Recuperamos esta reseña escrita para PdL por nuestro colaborador Gabriel Arturo Castro, cuyo fallecimiento el día de hoy tres de junio lamentamos profundamente. Sea esta una oportunidad para recordarlo y rendirle un homenaje a través de su ejercicio como crítico literario: un artículo suyo alrededor de William Ospina y su libro La escuela de la noche.
La escuela de la noche.
William Ospina
Random House Mondadori
Bogotá, 2023
200 páginas
Por Gabriel Arturo Castro*
El presente libro se enmarca dentro de una inclinación de la literatura que pretende reemplazar elementos como la tensión, la pulsión y el drama por la exclusiva erudición, esclavizando de nuevo al arte a las ataduras del intelecto, a la estética tecnicista. clásica de origen renacentista, cuya dinámica se encauza hacia la nostalgia de la mitología grecorromana, el rechazo por otras expresiones que no sean los clásicos, es decir, a lo no amoldado la simetría, al orden, a la claridad-transparencia intelectual, teorética y especulativa de la representación artística. Sus abanderados son considerados por la crítica conservadora y snob como grandes estilistas, “de exquisita y rara expresión”, forjadores otra vez del intelectualismo, el regreso a culto de la razón, la imitación, la inflexibilidad de las reglas, el decoro y el deleite como elementos preponderantes de una antigua estética.

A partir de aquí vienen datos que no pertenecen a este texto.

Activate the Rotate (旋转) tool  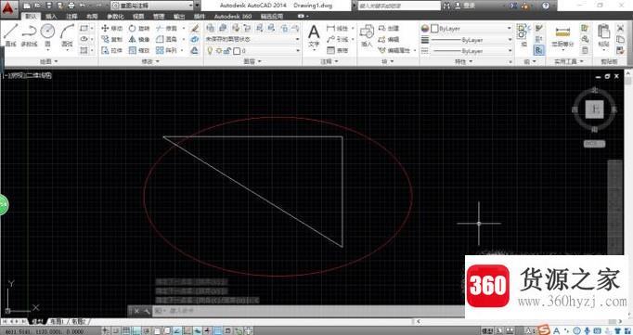(139, 28)
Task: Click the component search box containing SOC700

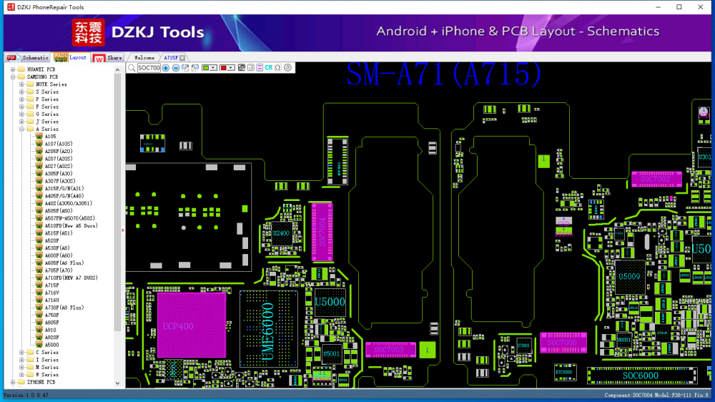Action: [149, 68]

A propósito de citas, para usar el procedimiento habitual de Ospina, alguna vez Michael Ende escribió un texto que tituló Artificios estilísticos. En él se lee:
Con algunos autores tengo siempre la impresión, inevitable, de que, cuando escriben, estiran el dedo meñique y redondean los labios. A mí la cosa me irrita. Cuando estoy leyendo y me invade la sensación de que el autor levanta las cejas y me mira a través de sus líneas como si me preguntase: “¿Has notado tútambién con qué rara exquisitez he vuelto a expresarme?”, pierdo las ganas de seguir leyendo y cierro el libro.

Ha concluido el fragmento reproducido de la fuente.